The purpose of this study is to present a new endoscopic procedure, aiming to achieve the success rate equivalent to microsurgical discectomy, while addressing the drawbacks and limitations of other percutaneous techniques.


A series of 43 patients with uncontained lumbar disc herniation underwent surgery with irrigation endoscopic discectomy (IED). The endoscope and instruments are placed directly over the surface of the lamina through two posterior skin portals 5 mm each without any muscle retraction or dilatation. Pump irrigation is used for the opening of a potential working space. The rest of the procedure is performed endoscopically like the standard microsurgical discectomy.

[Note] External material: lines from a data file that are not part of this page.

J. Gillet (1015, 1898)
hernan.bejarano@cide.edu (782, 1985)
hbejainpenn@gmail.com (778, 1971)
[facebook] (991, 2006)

Outcome according to modified Macnab criteria was excellent in 78%, good in 17%, and poor in 5% of patients. VAS for leg pain dropped from 78 preoperatively to 7, and the Oswestry Low-Back Pain Disability Questionnaire dropped from 76 to 19. The mean time for postoperative ambulation was 4 h, hospital stay was 8 h, and for return to work was 7 days.


Preliminary clinical experience with IED shows it to be as effective as microsurgical discectomy, and in comparison to other percutaneous procedures addressing noncontained herniations, a reduction in the cost, technical difficulty and surgical invasiveness has been demonstrated.